As soon as Zika hit South America, Cuba responded with “extreme vigilance and measures to combat mosquitoes; examining anyone with a non-specific fever and strengthening sanitary controls at the country’s entry and exit points.” (Granma, March 10) Over 200 National Revolutionary Police and 9,000 Revolutionary Armed Forces are employed to eradicate Aedes aegypti. Trained public health workers educate the population in preventative measures: cleaning roofs, basements, elevator shafts, rivers and water areas; covering potable water tanks; eliminating standing water and repairing leaks. It provides the population with products to prevent mosquito bites.
Nonbiodegradable containers like used tires and plastic bags collect water and are ideal habitats for mosquitoes to lay their eggs. Cuba is renowned for its recycling programs. Trash is creatively used to fix cars and bicycles or make toys; plastic bags are washed, dried and used over and over.
The Cuban health ministry MINSAP (Ministerio de Salud Pública) is providing even more frequent and regular checkups in order to prevent possible Zika infection and reduce the risk of microcephaly. It recommends that all women of childbearing age take folic acid, whether they are trying for a baby or not, to improve immune defense.

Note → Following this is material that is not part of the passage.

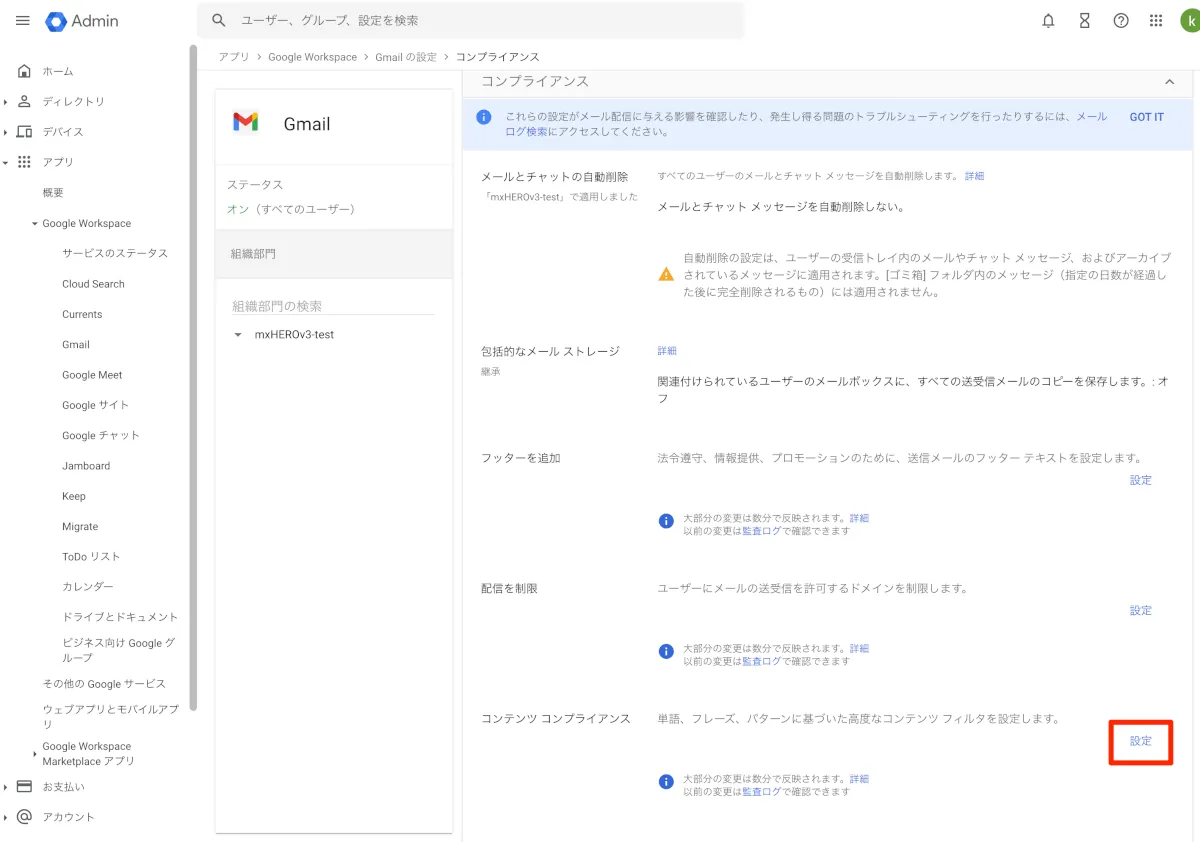Open the help question mark icon
This screenshot has height=842, width=1200.
click(x=1121, y=20)
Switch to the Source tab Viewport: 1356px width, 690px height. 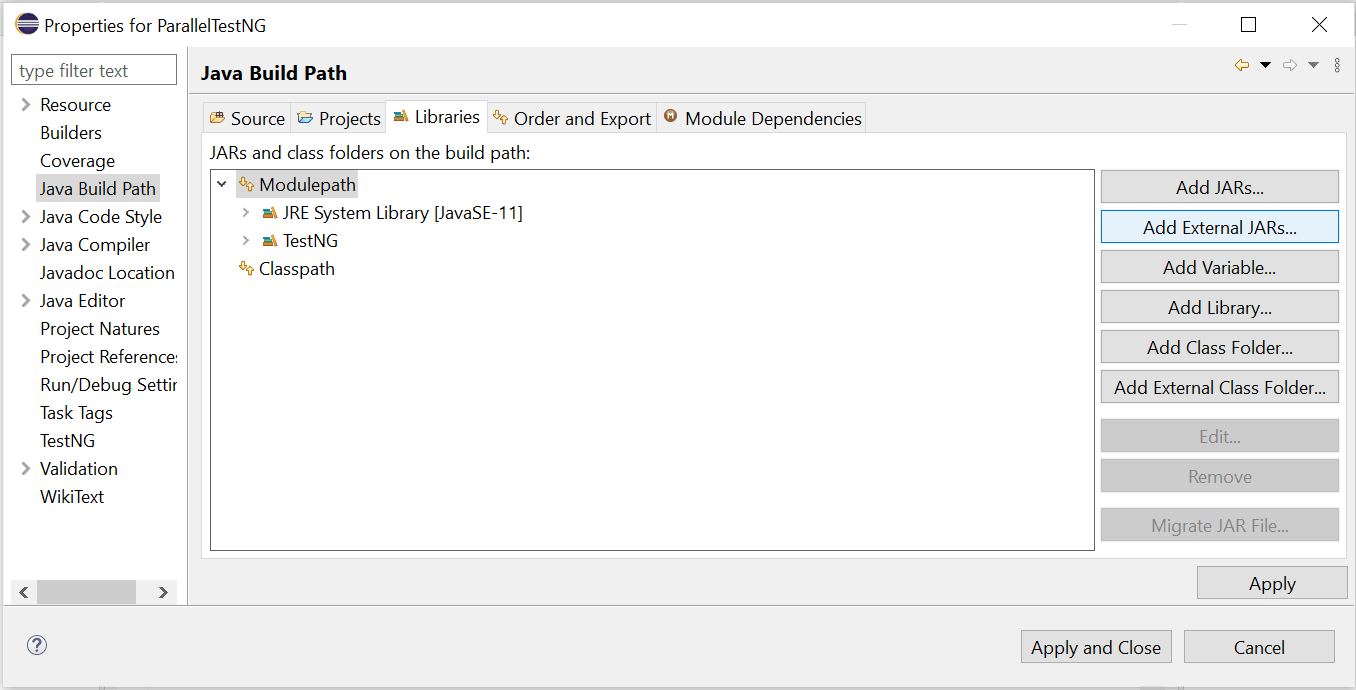[247, 118]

Infants are immunized against 13 diseases, using vaccines made mostly in Cuba. Mother-to-child transmission of HIV-AIDS and syphilis has been eliminated, paving the way for generations to live free from those diseases.
After leading Cuba’s great revolution to victory, Fidel Castro said Cuba’s future must be “a future of people of science.” Socialist Cuba was one of the first countries to develop biotechnology companies, years before Europe. Cuba exports biotech and medical products and vaccines to all five continents.
Zika has now hit 38 countries. Panama’s first case of microcephaly was reported on March 22, after a Zika crisis there. In Brazil, scientists expect an additional 2,500 cases of microcephaly because of its Zika epidemic.
The slogan of the progressive independence movement in Puerto Rico is “Puerto Rico is not for sale.” To stop the spread of Zika and reduce the risk of a whole generation becoming victims of microcephaly and Guillain-Barré syndrome, Puerto Rico needs funds for health care workers, schools and women’s clinics — not having its resources drained by a national “debt” caused by its subordination to U.S. imperialism. Puerto Rico needs a sovereign, socialist system like Cuba.
Berta Joubert-Ceci contributed to this article.